Our current age is similar, but today’s dissenters don’t reject the Church outright like Martin. Luther. Instead, they remain in the Church, in body but not heart, dismissing both the Church’s extrinsic authority (by virtue of her office) and her intrinsic authority (the truth of her teaching).
Amid such confusion, we need more Catholics who embrace both aspects of Church authority.
By itself, I suspect that an appeal only to the Church’s extrinsic authority (we should believe because the Church says so) is unlikely to do much good amid this particular season of independent thinking and wounded Church credibility.
Instead, we need to rediscover, and help others discover, the Church’s intrinsic authority, the coherent truth of her teaching. We also need to see that the Catholic vision, when properly understood resonates with the innate desire to give and receive faithful, sacrificial, life-generating love. We also need a proper understanding of love, which is not permissiveness, but a commitment to the ultimate good of others even when that good requires resisting powerful but destructive desires, or the short-term pain of speaking the unpopular truth with clarity and grace.
In short we need to learn how to “think with the Church,” in the words of St.
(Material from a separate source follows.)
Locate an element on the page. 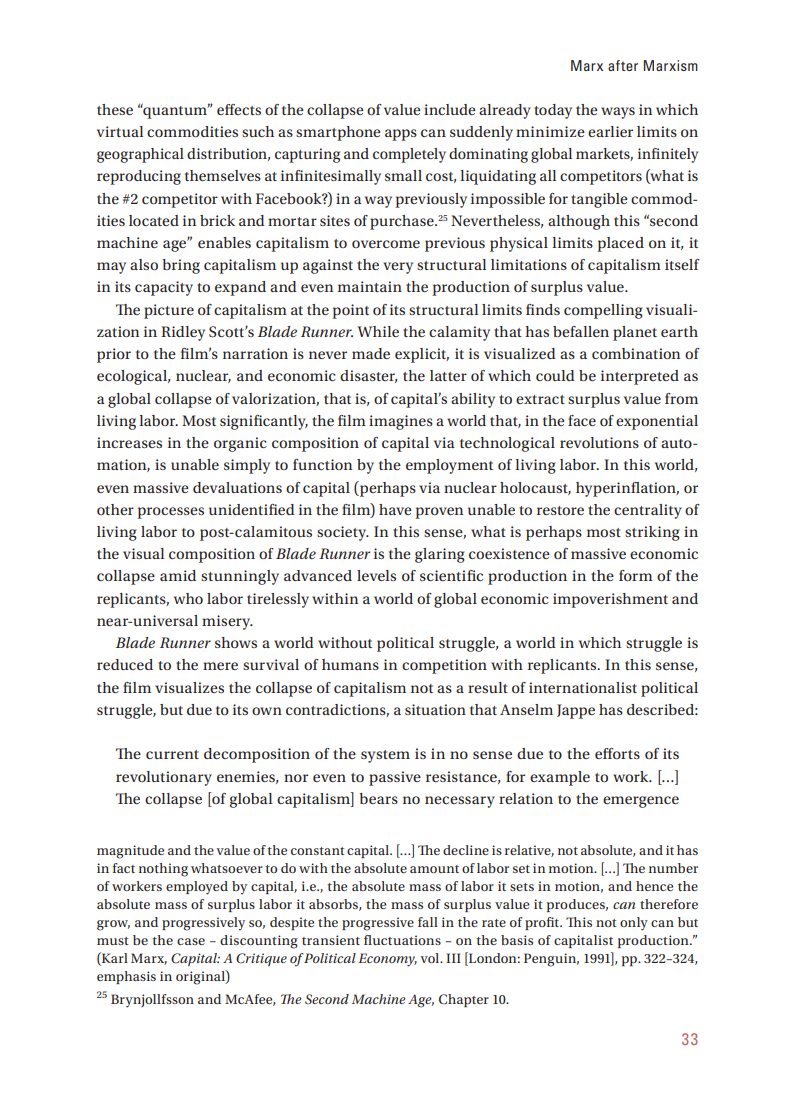 The width and height of the document is (789, 1116). picture is located at coordinates (169, 311).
Ignatius, asking the question a friend of mine suggested when we find ourselves dissenting with Catholic teaching: “If I do not believe what the Church teaches, what am I not understanding correctly?”
Of course, that’s the rub I suppose—we’ll never fully learn think with the Church until we submit our intellect to a greater authority that ourselves. But the beautiful irony is that it is only in yielding our liberty that we find authentic freedom.
As G. K. Chesterton has written, “To become a Catholic is not to leave off thinking, but to learn how to think.”